Dataset content

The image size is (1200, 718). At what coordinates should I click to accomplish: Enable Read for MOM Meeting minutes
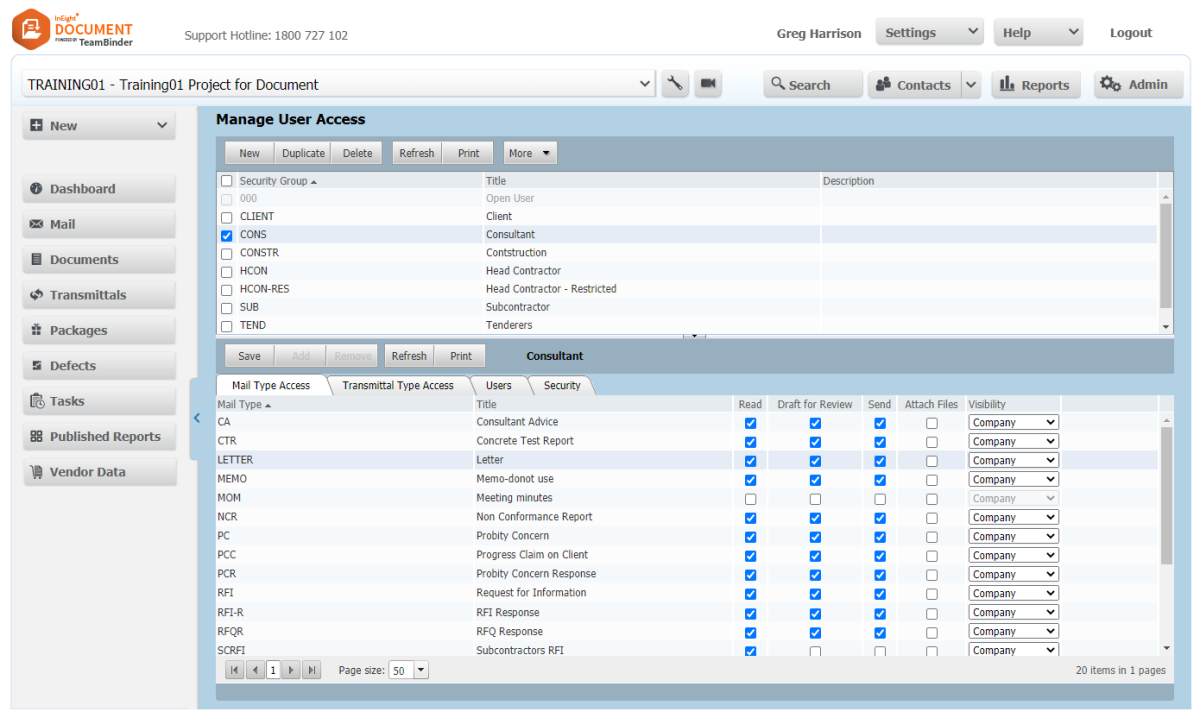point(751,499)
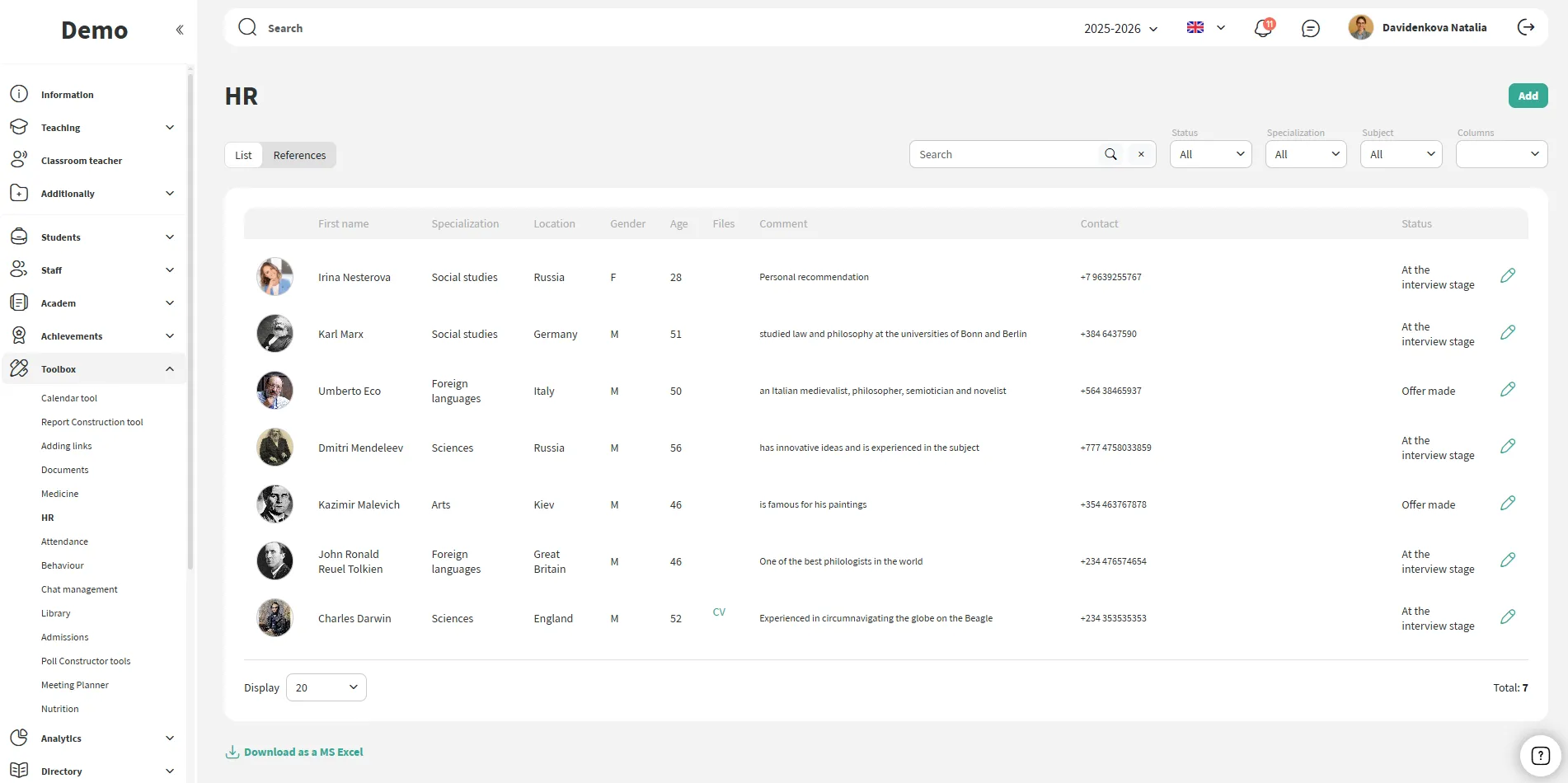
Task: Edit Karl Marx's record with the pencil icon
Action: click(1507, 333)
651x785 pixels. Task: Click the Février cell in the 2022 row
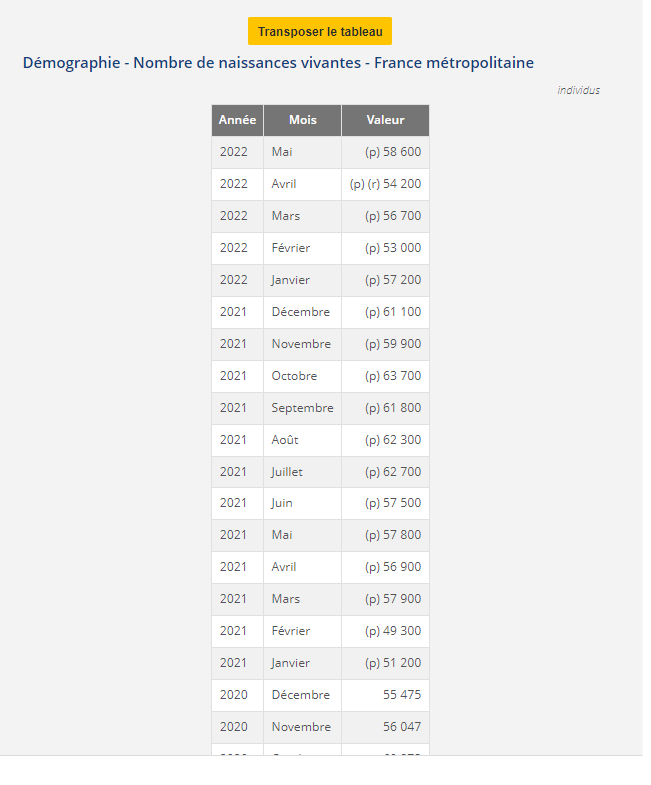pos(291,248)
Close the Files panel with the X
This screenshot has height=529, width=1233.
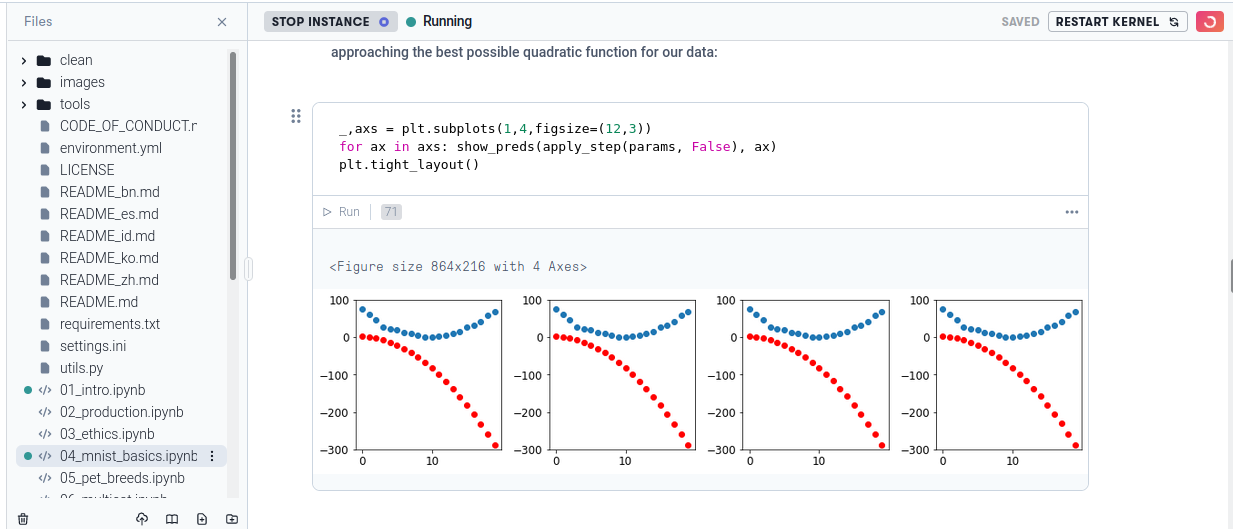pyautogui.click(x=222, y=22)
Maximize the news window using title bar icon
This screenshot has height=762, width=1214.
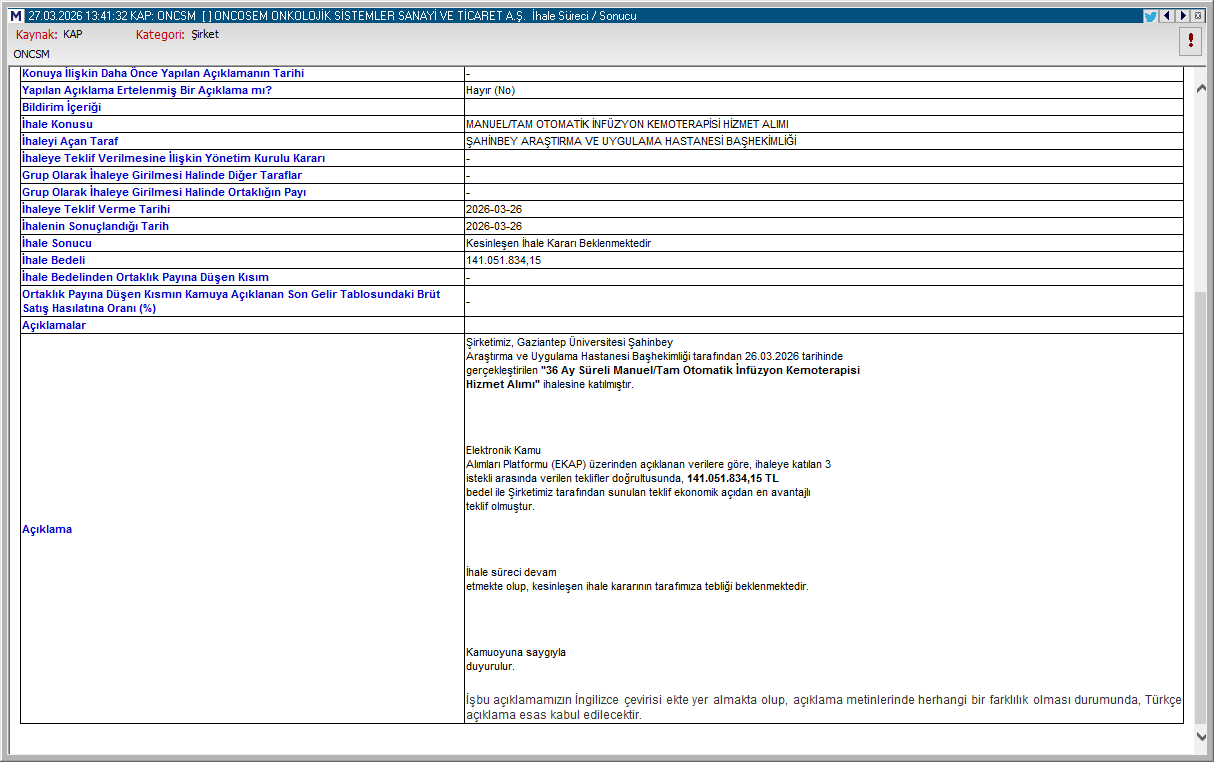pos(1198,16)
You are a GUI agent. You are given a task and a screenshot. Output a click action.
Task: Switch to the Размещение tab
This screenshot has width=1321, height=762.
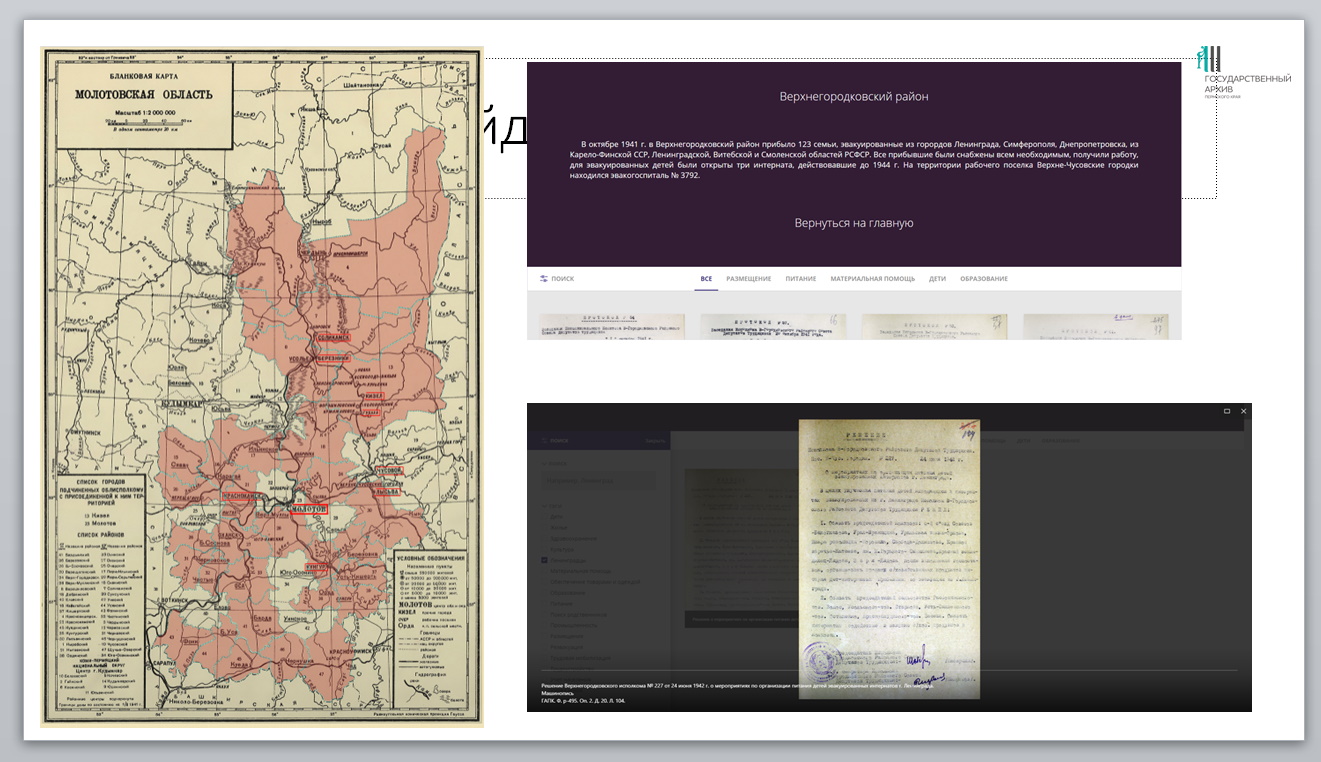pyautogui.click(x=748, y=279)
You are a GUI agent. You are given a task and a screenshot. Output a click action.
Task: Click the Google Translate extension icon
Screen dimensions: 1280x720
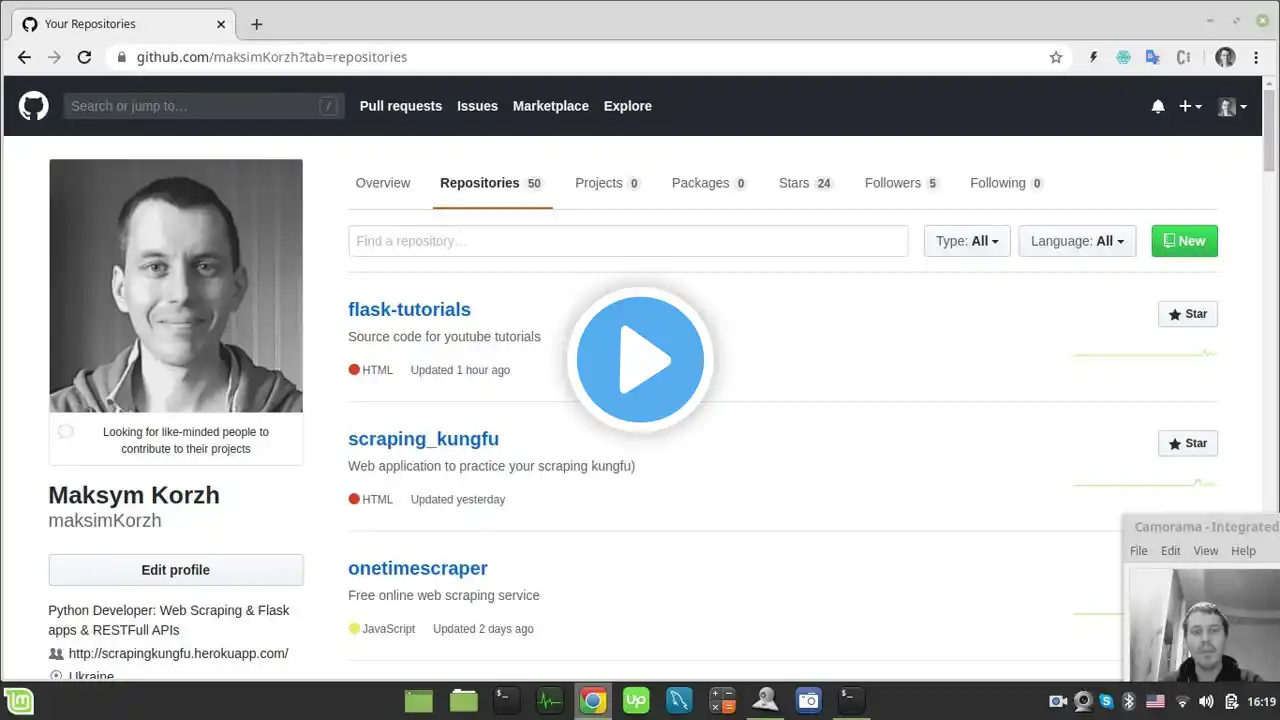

What to work on
Give again exactly the lines from the one holding "Task: Click the Google" to the final line of the records, both ends included; any pictures stay out.

Solution for this problem
Task: Click the Google Translate extension icon
Screen dimensions: 1280x720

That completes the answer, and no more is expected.